Os atos cínicos que se tornaram frequentes em nossos Legislativos, Executivos, Judiciários têm como base o sequestro da igualdade cidadã. Quando a discriminação de pessoas e de cargos é instituída numa república democrática, essa última deixa de ser digna até mesmo do próprio nome.
Espinosa, filósofo admirador de Maquiavel, forneceu as bases modernas da vida democrática. Naquele regime, "nenhum indivíduo transfere seu direito natural para um outro indivíduo (em proveito do qual, desde então, ele aceitaria não mais ser consultado). Ele o transfere para o todo da sociedade em que se integra; os indivíduos permanecem, deste modo, todos iguais, como antes, no estado de natureza" ("Tratado Teológico Político"). Desde então, as lutas dos povos livres definiram, enquanto conquista inalienável, o direito à igualdade.

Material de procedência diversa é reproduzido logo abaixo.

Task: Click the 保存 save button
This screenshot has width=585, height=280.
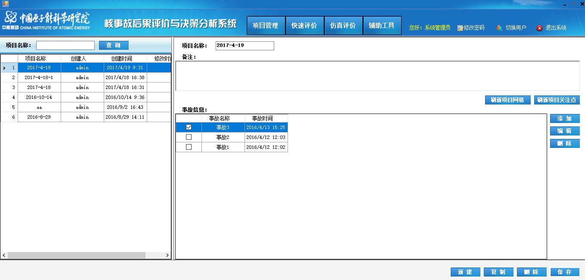Action: 565,272
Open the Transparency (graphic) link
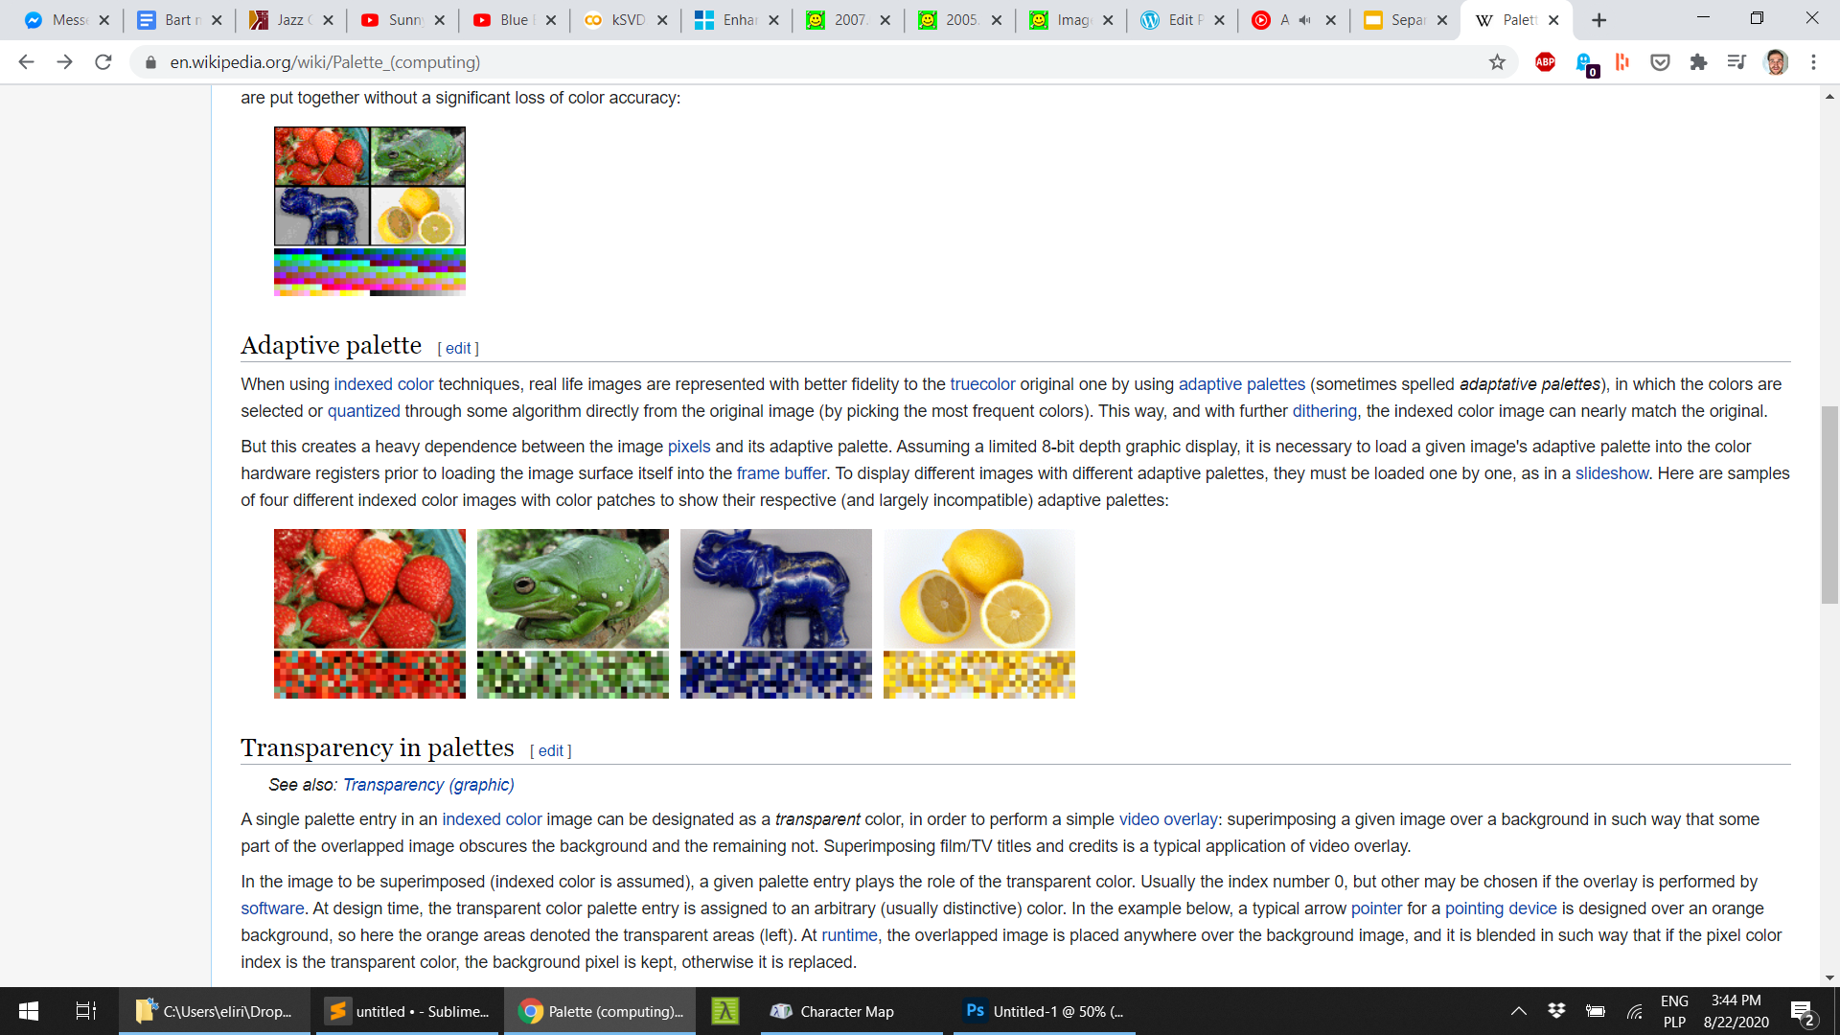Screen dimensions: 1840x1035 coord(428,785)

O Brasil, após 500 anos, dificilmente pode ser visto como uma república democrática. Aqui as oligarquias antigas e recentes assaltam o poder público, sugam impostos e riquezas. Acostumadas a se nutrir do esforço alheio, elas agarram privilégios, vilipendiam os preceitos da justiça e das regras cidadãs. Alguns exemplos bastam: em data recente, parlamentares instituíram no Congresso o nepotismo oficial, integrantes do Executivo quebram regras e leis, sem vislumbre de punição, magistrados substituem a toga pelo banco dos réus e são apoiados de modo corporativo.

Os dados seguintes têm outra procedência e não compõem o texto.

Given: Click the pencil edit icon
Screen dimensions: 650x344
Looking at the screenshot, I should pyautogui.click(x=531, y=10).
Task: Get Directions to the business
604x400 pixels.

O último atentado ao nosso direito público está sendo discutido no Parlamento. Talvez seja ele o roubo pior e mais profundo, na incessante busca de se abolir a igualdade. Trata-se do "foro privilegiado" dos mandatários, algo que vai além das prerrogativas inerentes aos cargos. No efetivo, temos aí a proposta de um salvo-conduto para os administradores ímprobos. São tantos corruptos no país inteiro que o STF, mesmo multiplicado por mil, não será bastante para os julgar com rigor.

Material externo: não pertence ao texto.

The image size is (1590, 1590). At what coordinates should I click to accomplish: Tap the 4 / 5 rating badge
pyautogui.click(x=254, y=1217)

No pretérito, diz o padre Vieira, "os que assistiam ao lado dos príncipes chamavam-se laterones. E depois... chamavam-se latrones. A licença política proposta no Parlamento amplia o guarda-chuva protetor da exceção: dos príncipes aos parlamentares, como não poderia deixar de ser numa falsa república. Políticos afoitos dizem não permitir que um juiz togado julgue "alguém que recebeu milhões de votos". Isso sacraliza a tirania. Usando esse critério, Hitler não foi julgado. O mesmo diga-se de Augusto Pinochet e de Fernando Collor.
Roubar dinheiro público é hediondo. Pior é subtrair direitos coletivos, atribuindo-os apenas a uma casta que parasita os governantes. A tentativa de roubo dos nossos direitos, a busca de privilégios corruptos, deve ser barrada por nós. Enquanto isso, é bom espalhar o "Sermão do Bom Ladrão", do padre Antônio Vieira. Larápios devem receber a punição. Mas, adianta o padre, "haverá, porém, algum político tão especulativo que a queira limitar a certo gênero de sujeitos, e que funde as exceções...". Os desonestos dizem que em pessoas "de inferior condição será bem que se executem estes e semelhantes rigores, e não em outras de diferente suposição".
Foro privilegiado é negócio oligárquico ou atributo de monarquias aristocráticas. De qualquer modo, é tirania em estado puro. Mandemos aos congressistas, por telegrama, fax, e-mail ou carta simples, a frase de Vieira: "Em matéria de furtar não há exceção de pessoas, e quem se abateu a tais vilezas perdeu todos os foros".